#### DESCRIPTION OF THE TASK
For this exercise, copy all the data exactly and include none of the pictures.

[LISTED RECORDS]

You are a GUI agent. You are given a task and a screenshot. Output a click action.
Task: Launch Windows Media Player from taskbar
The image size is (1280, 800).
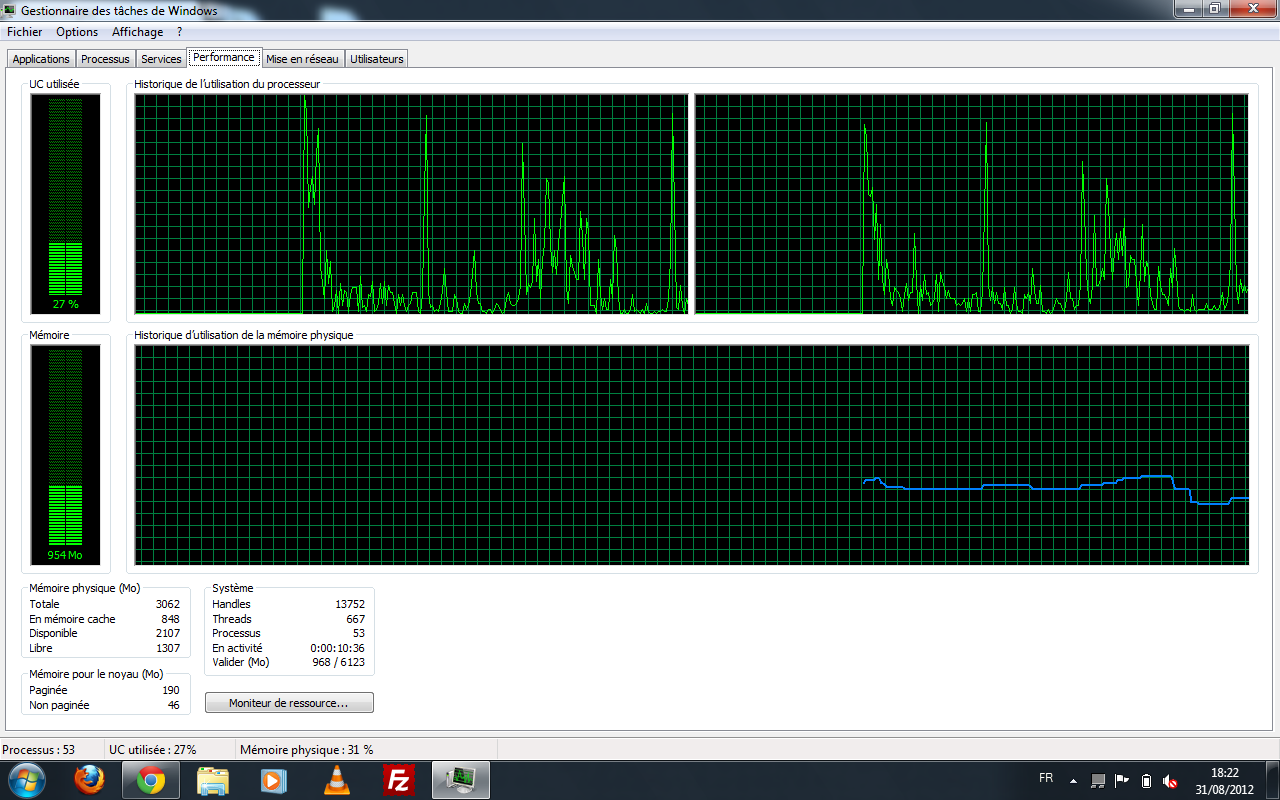coord(274,779)
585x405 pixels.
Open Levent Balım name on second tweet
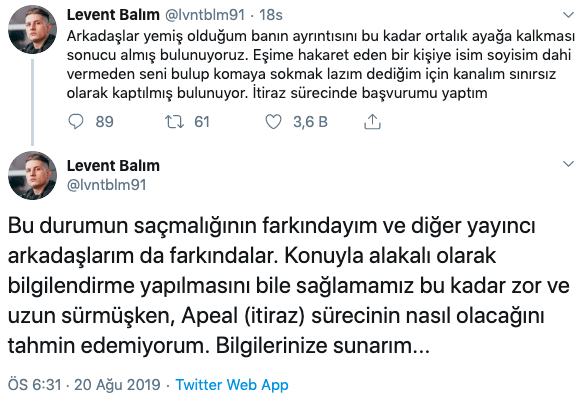coord(113,166)
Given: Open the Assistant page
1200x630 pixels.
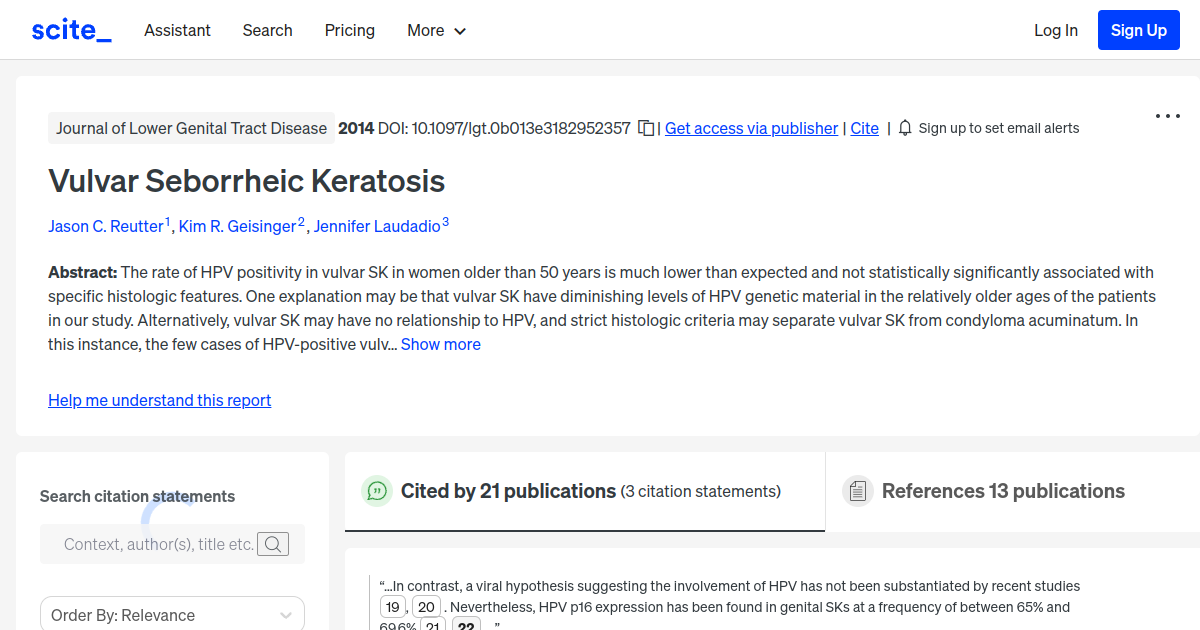Looking at the screenshot, I should point(177,31).
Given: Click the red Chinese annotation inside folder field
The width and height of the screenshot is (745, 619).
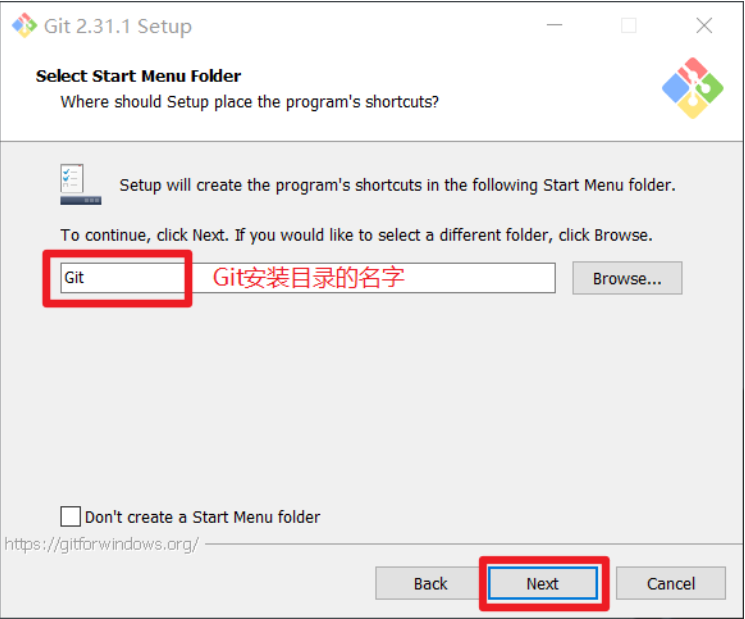Looking at the screenshot, I should pos(308,277).
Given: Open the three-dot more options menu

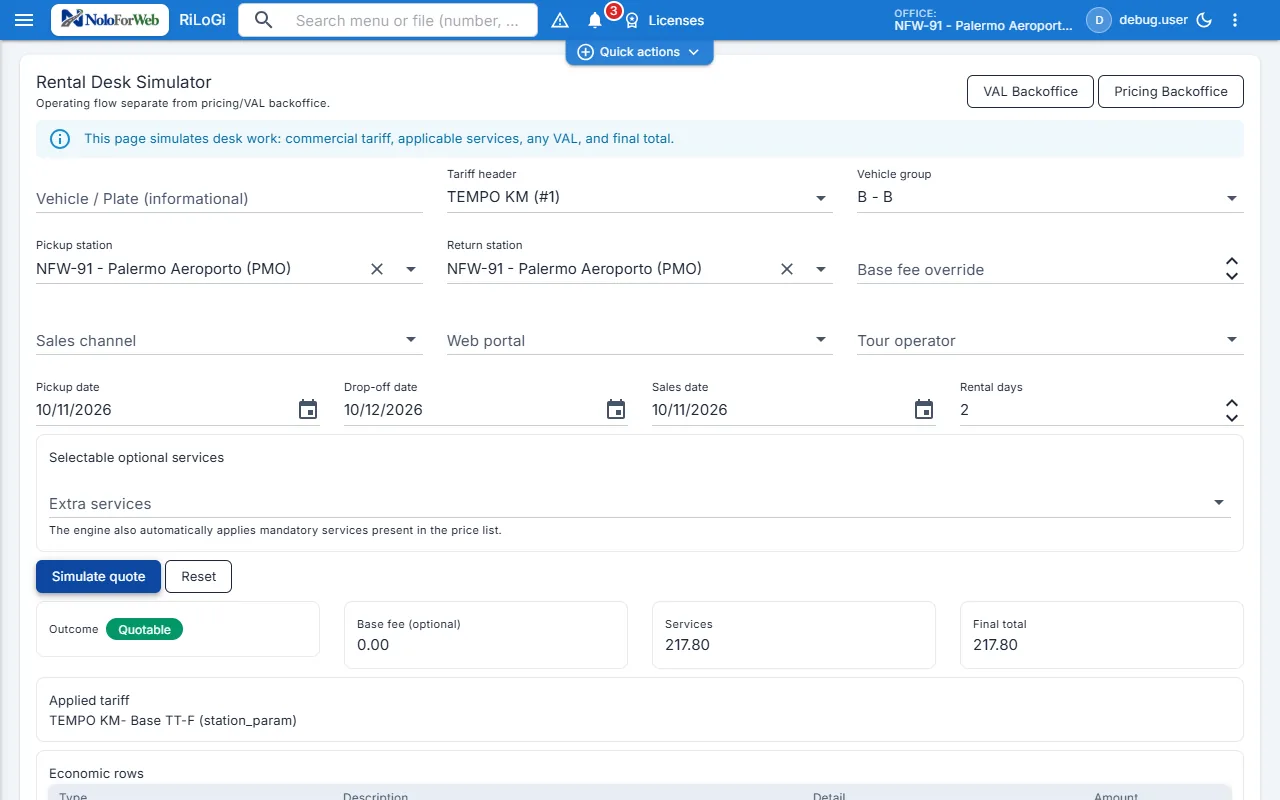Looking at the screenshot, I should (x=1235, y=20).
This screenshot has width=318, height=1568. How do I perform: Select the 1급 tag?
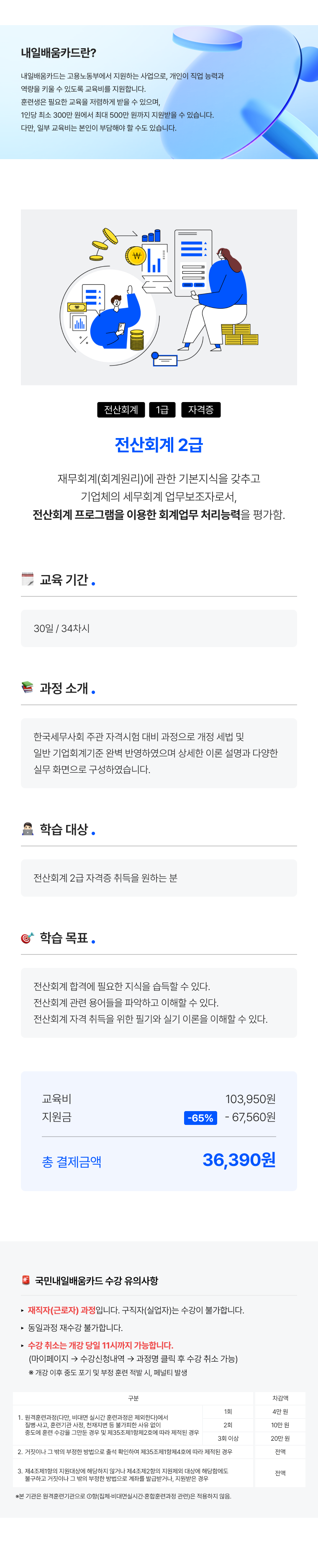[162, 410]
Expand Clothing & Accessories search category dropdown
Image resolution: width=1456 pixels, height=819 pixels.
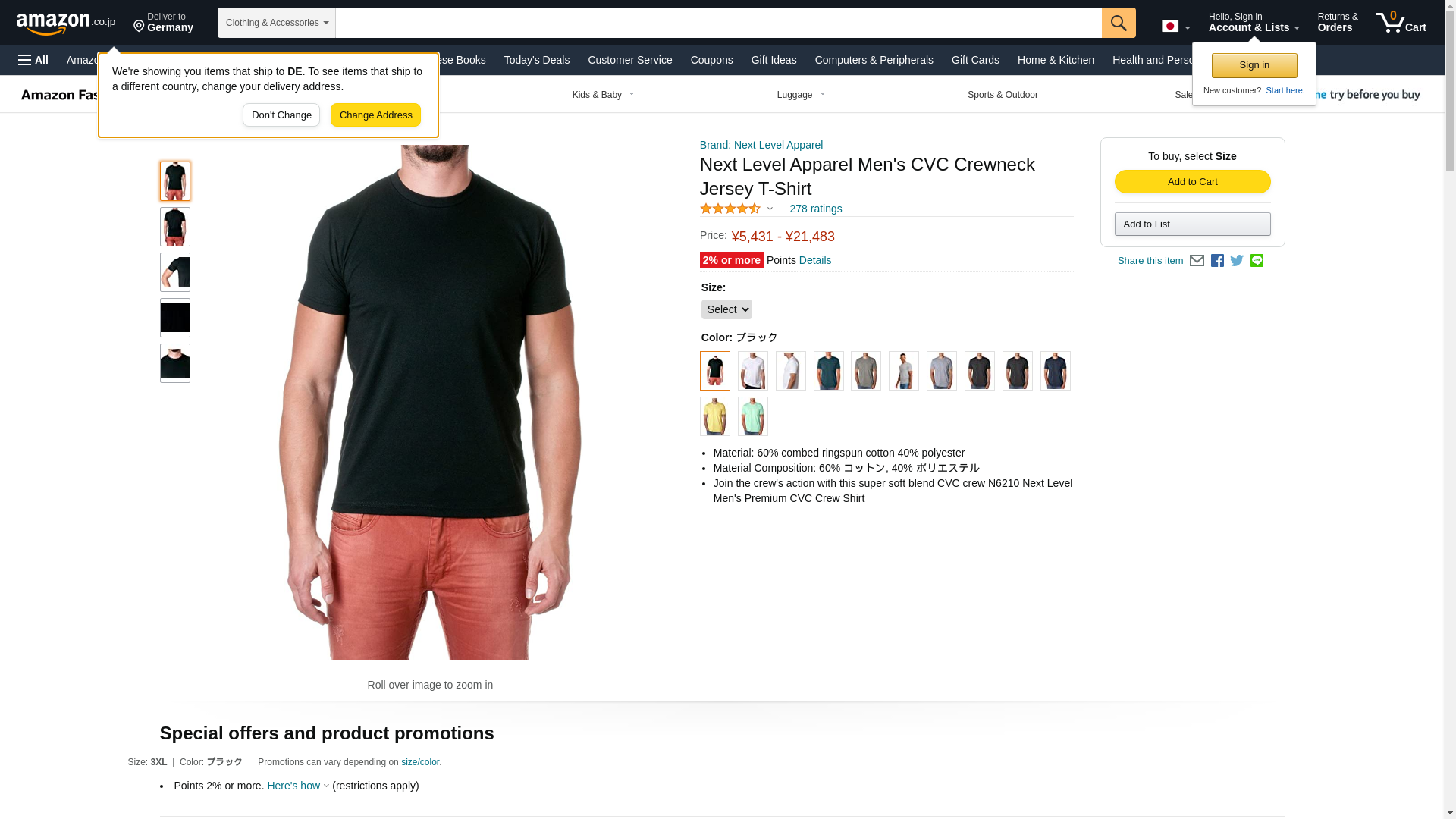pos(277,23)
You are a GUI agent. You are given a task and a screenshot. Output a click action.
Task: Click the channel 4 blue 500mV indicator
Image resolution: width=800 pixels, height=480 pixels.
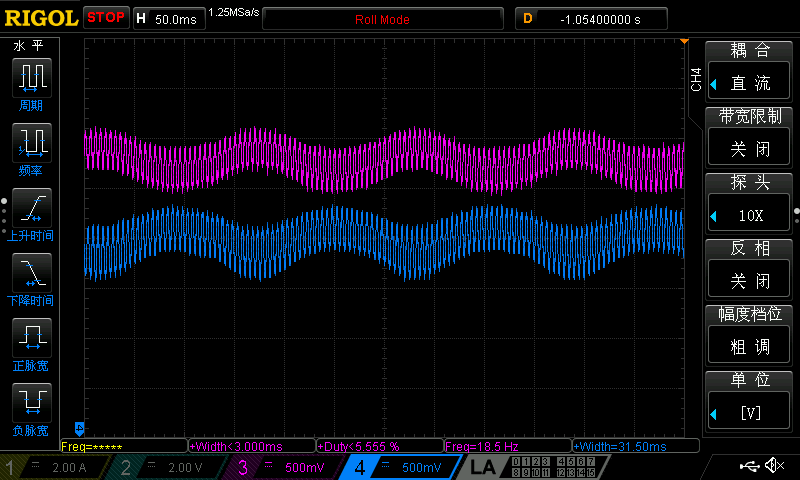400,467
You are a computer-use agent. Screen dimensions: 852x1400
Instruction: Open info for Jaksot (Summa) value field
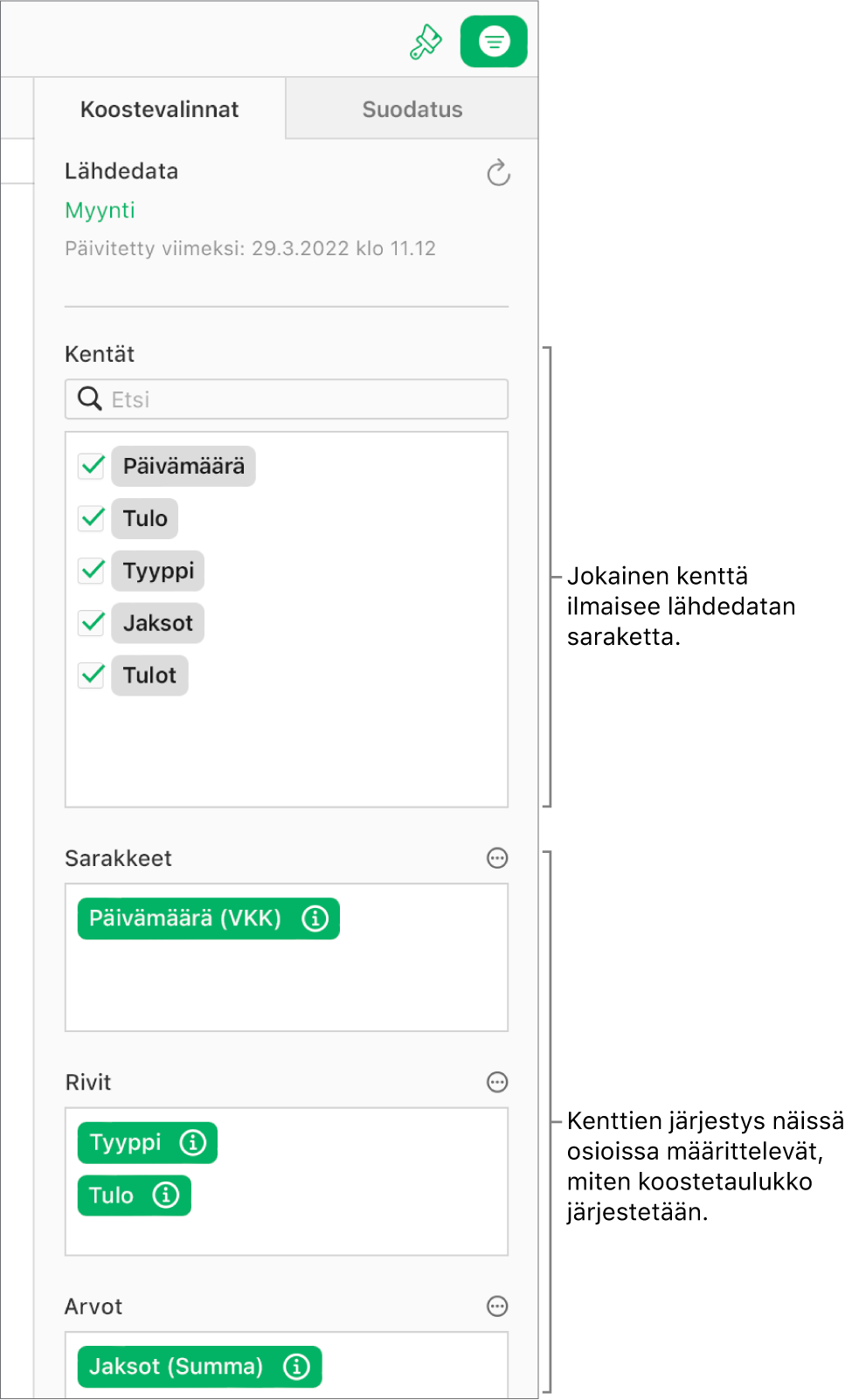tap(297, 1367)
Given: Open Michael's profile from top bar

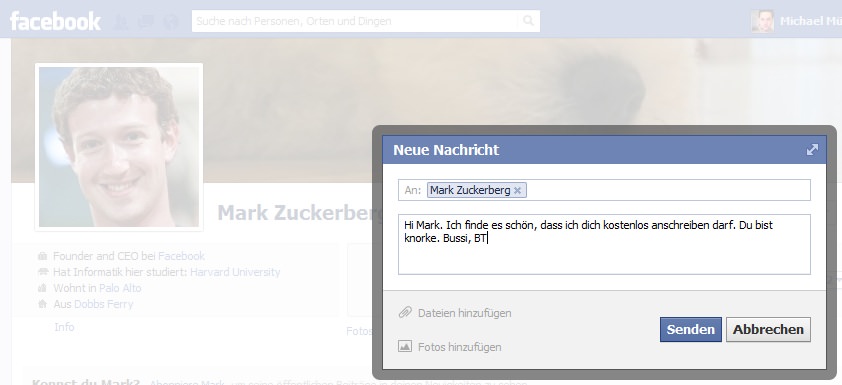Looking at the screenshot, I should (x=796, y=21).
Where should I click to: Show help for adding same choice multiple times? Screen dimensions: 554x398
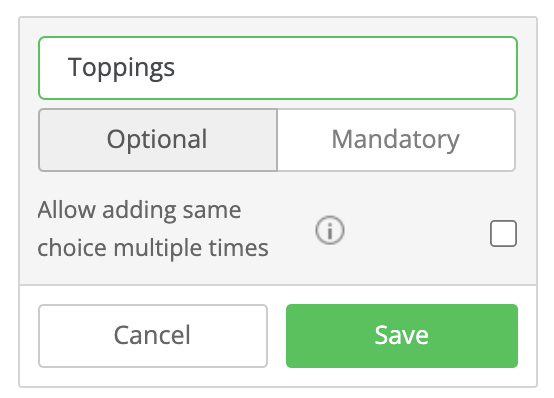330,230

[/LISTED RECORDS]

#### ANSWER SECTION
You are a GUI agent. You are given a task and a screenshot. Output a click action.
Task: Launch Windows Media Player from taskbar
The image size is (1280, 800).
coord(274,779)
585x405 pixels.
Open Levent Balım name on second tweet
coord(113,166)
Given: Open the Assistant page
1200x630 pixels.
Looking at the screenshot, I should point(177,31).
Given: Click the red Chinese annotation inside folder field
The width and height of the screenshot is (745, 619).
Looking at the screenshot, I should pos(308,277).
Given: Open the three-dot more options menu

Looking at the screenshot, I should (x=1235, y=20).
This screenshot has width=318, height=1568. How do I perform: Select the 1급 tag?
[162, 410]
Expand Clothing & Accessories search category dropdown
Image resolution: width=1456 pixels, height=819 pixels.
pos(277,23)
You are a GUI agent. You are given a task and a screenshot. Output a click action.
Task: Click the channel 4 blue 500mV indicator
Image resolution: width=800 pixels, height=480 pixels.
400,467
You are a computer-use agent. Screen dimensions: 852x1400
Instruction: Open info for Jaksot (Summa) value field
tap(297, 1367)
Given: Open Michael's profile from top bar

Looking at the screenshot, I should (x=796, y=21).
Where should I click to: Show help for adding same choice multiple times? Screen dimensions: 554x398
330,230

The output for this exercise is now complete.